• _What is required_: Of the entries below, repeat exactly only those lines from the one containing "The height and width of the screenshot is (699, 1291)." through the last line, with pictures omitted.

Extracted records:
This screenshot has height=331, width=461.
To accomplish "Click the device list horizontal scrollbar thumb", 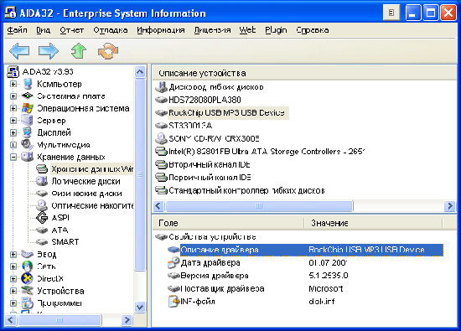I will (259, 206).

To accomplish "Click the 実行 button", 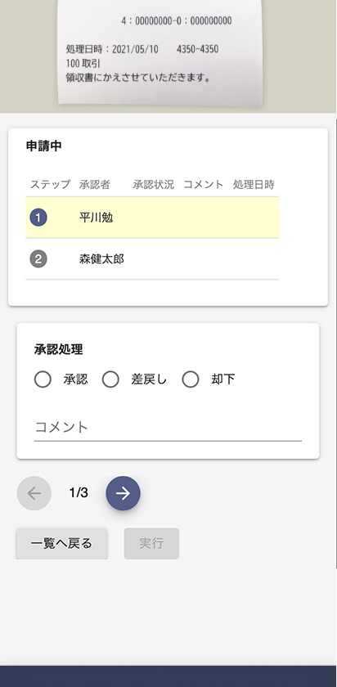I will pos(151,544).
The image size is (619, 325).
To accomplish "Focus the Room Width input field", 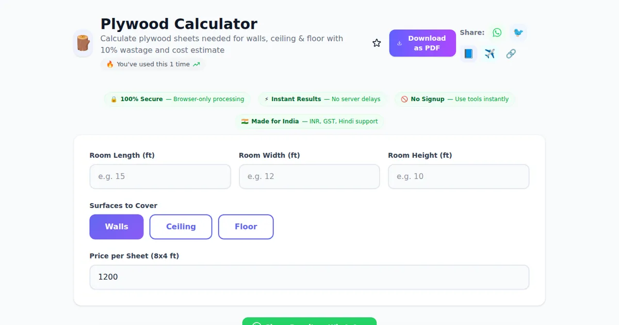I will tap(309, 176).
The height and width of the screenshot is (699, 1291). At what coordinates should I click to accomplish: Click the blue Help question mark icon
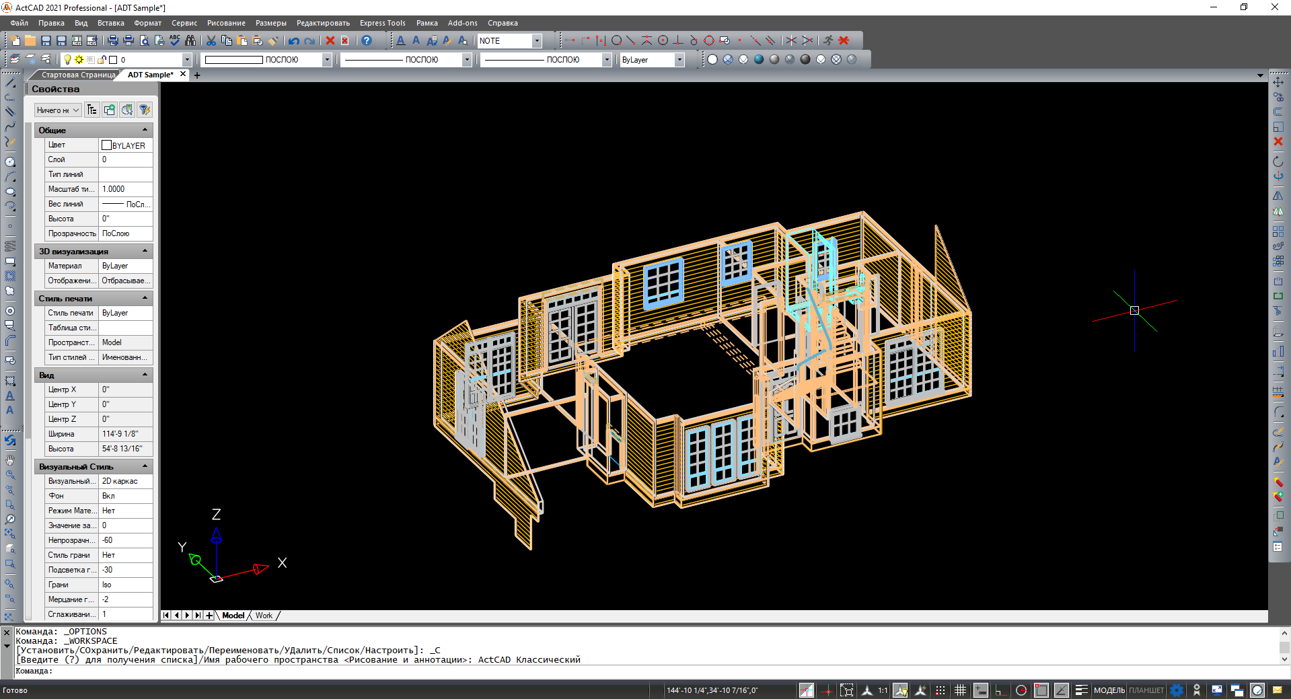click(x=366, y=41)
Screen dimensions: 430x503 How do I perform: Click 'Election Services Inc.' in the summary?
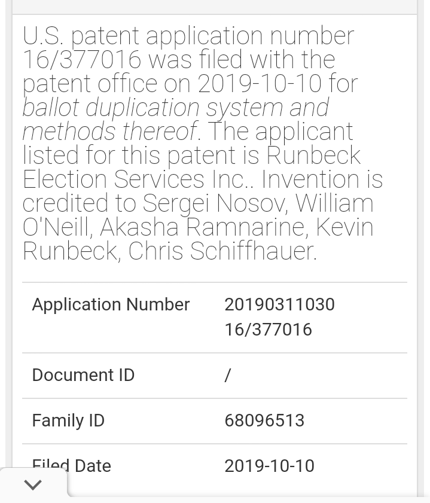pyautogui.click(x=138, y=179)
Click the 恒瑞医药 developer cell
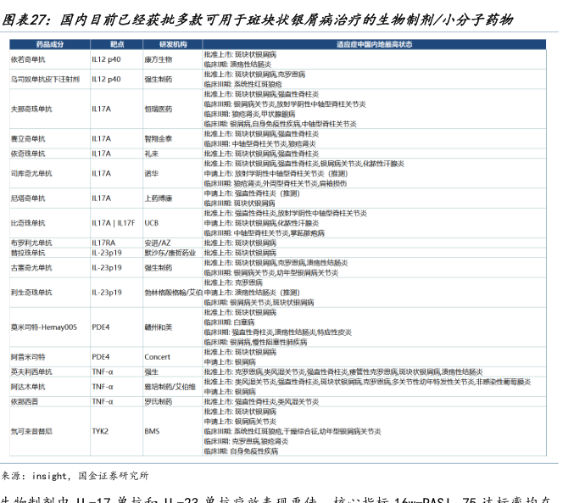Image resolution: width=585 pixels, height=503 pixels. [x=158, y=109]
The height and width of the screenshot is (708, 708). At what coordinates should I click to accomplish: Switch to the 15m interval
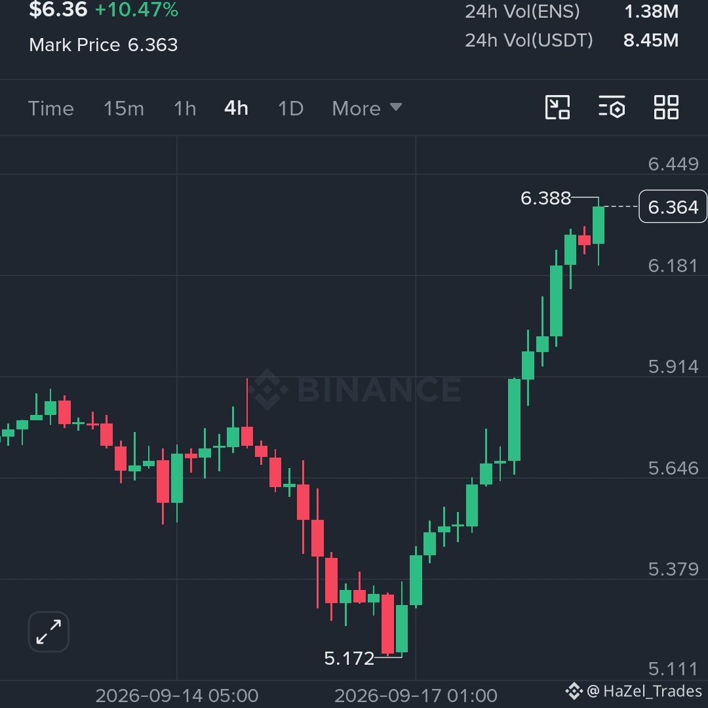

• _Exercise response_:
The height and width of the screenshot is (699, 1291). At what coordinates should I click to accomplish: Click the blue Help question mark icon
click(x=366, y=41)
Screen dimensions: 430x503 How do I perform: Click 'Election Services Inc.' in the summary?
pyautogui.click(x=138, y=179)
Click the 恒瑞医药 developer cell
Image resolution: width=585 pixels, height=503 pixels. [x=158, y=109]
The height and width of the screenshot is (708, 708). At what coordinates should I click to accomplish: Switch to the 15m interval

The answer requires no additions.